━━ Stored rows ━━
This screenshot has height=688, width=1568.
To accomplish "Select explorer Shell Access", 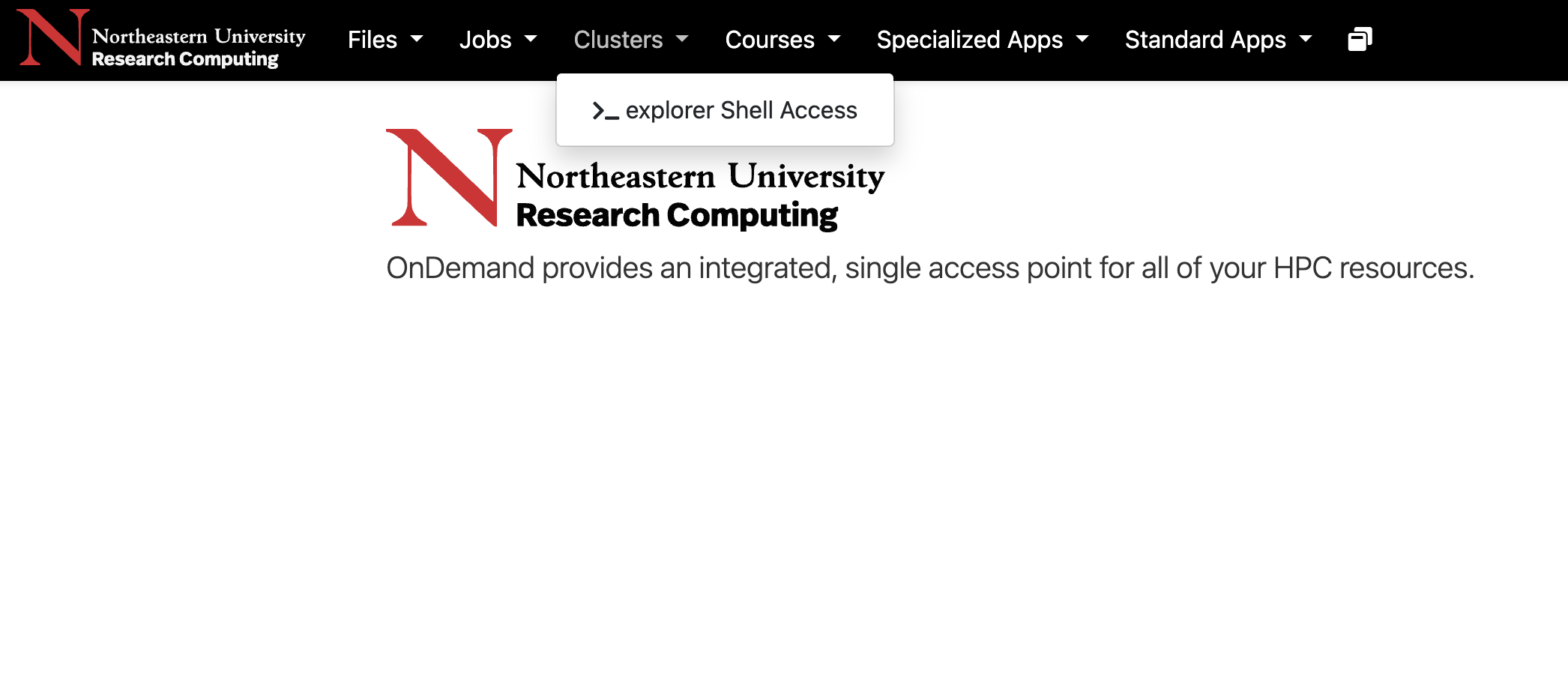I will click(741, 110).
━━━
━━ Stored rows ━━
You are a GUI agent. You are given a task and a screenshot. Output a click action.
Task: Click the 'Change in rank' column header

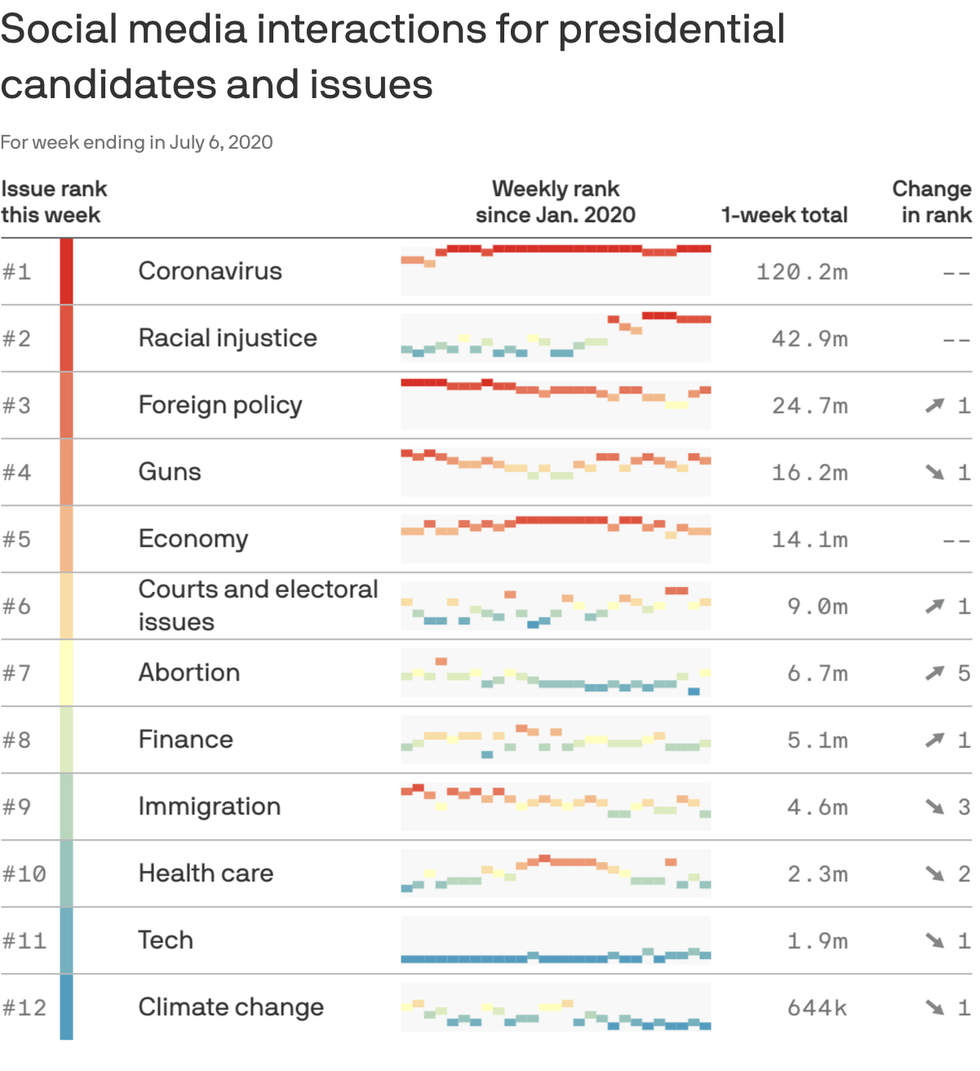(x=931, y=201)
━━━
* **The request**: Collect each line in the data above that contains the word "screenshot".

* **Solution to the exercise**:
This screenshot has height=688, width=1568.
You are a GUI agent. You are given a task and a screenshot. Output a click action.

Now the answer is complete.